[Collected data]

--------------------

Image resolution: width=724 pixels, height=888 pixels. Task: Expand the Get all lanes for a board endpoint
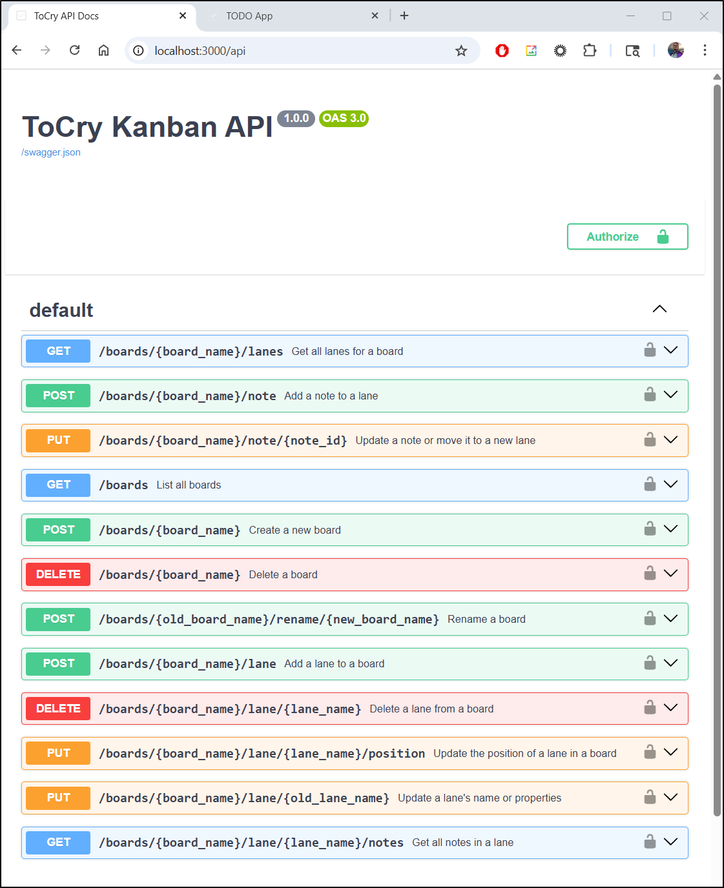(x=671, y=350)
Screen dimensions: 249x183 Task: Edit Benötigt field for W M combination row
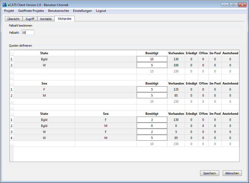(152, 138)
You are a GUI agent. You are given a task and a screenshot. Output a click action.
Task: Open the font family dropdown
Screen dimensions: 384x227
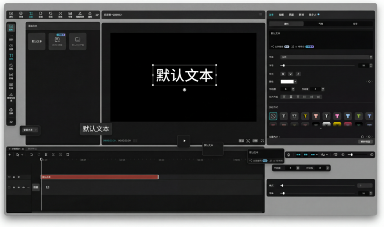click(325, 56)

--------------------

WHAT YOU ARE ASKED TO DO » Drop the images and transcribe the entries above exactly.

TASK ANSWER »
Image resolution: width=724 pixels, height=888 pixels. Task: Expand the Get all lanes for a board endpoint
(x=671, y=350)
Screen dimensions: 249x183 Task: Edit Benötigt field for W M combination row
(152, 138)
You are a GUI agent. You are given a task and a screenshot. Output a click action.
Task: Open the font family dropdown
Screen dimensions: 384x227
click(325, 56)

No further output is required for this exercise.